Tout y est: les infrastructures, la gentillesse des gens et leur amour pour le sport.Je comprend maintenant pourquoi Durban a été choisie pour accueillir les jeux du Commonwealth en 2022 et pourquoi elle a la prétention de se porter candidate pour les jeux olympiques.
Cette ambiance d’exception nous a permit de réussir l’un des meilleurs championnats d’Afrique de l’histoire. La participation a atteint un record en nombre d’athlètes. Il y eu 3 meilleures performances mondiales et pas moins de 13 records des championnats.

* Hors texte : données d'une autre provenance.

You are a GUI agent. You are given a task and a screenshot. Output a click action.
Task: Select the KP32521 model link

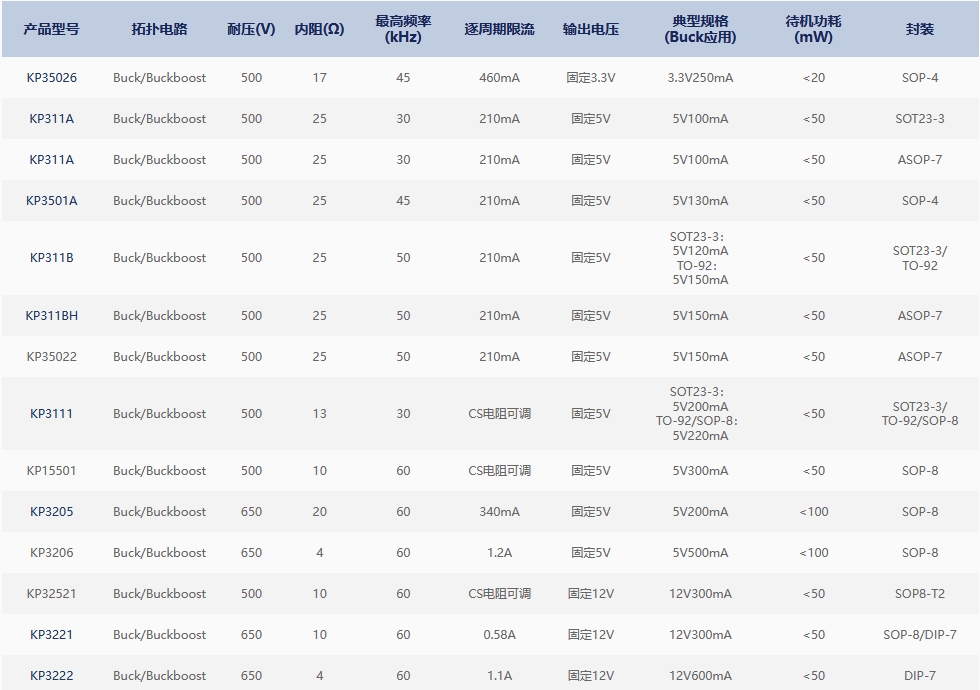tap(51, 593)
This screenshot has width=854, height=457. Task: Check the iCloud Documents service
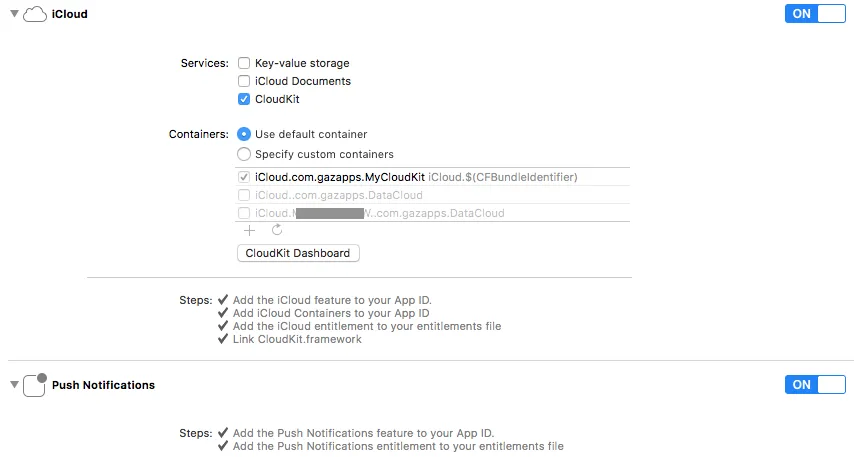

Côté marocain, la satisfaction est venue de Fouad ElKaam qui a fait perdurer la tradition en remportant les 1500m. Rabab Arafi aux 1500m et Malika Akkaoui aux 800m ont eu le grand mérite de remporter chacune une médaille d’agent derrière la super-puissante Caster Semenia, imbattable. Nisrine Dinar au saut à la perche et Mohamed Koussi aux 110m haies ont réussit chacun une médaille de bronze.
L’image forte pour moi est cette équipe d’Afrique du sud de relais 4×100 dames composée d’une black, d’une brune, d’une blonde et d’une hindou. Les mentalités ont évolué.
Durban restera dans les anales.
Nos élus des villes côtières et autres décideurs concernés par l’aménagement de nos côtes  et plages devraient aller regarder de ce côté ci de l’Afrique. C’est un peu loin mais ça vaut bien le détour. Durban est exceptionnelle par son urbanisme, ses aménagements et ses espaces verts à perte de vue.
Maintenant que nous avons à nouvel un ambassadeur en Afrique du Sud, nommé la semaine dernière d’ailleurs, cela serait plus facile…il y a vraiment de quoi s’inspirer.
Mais cela est une autre paire de manches.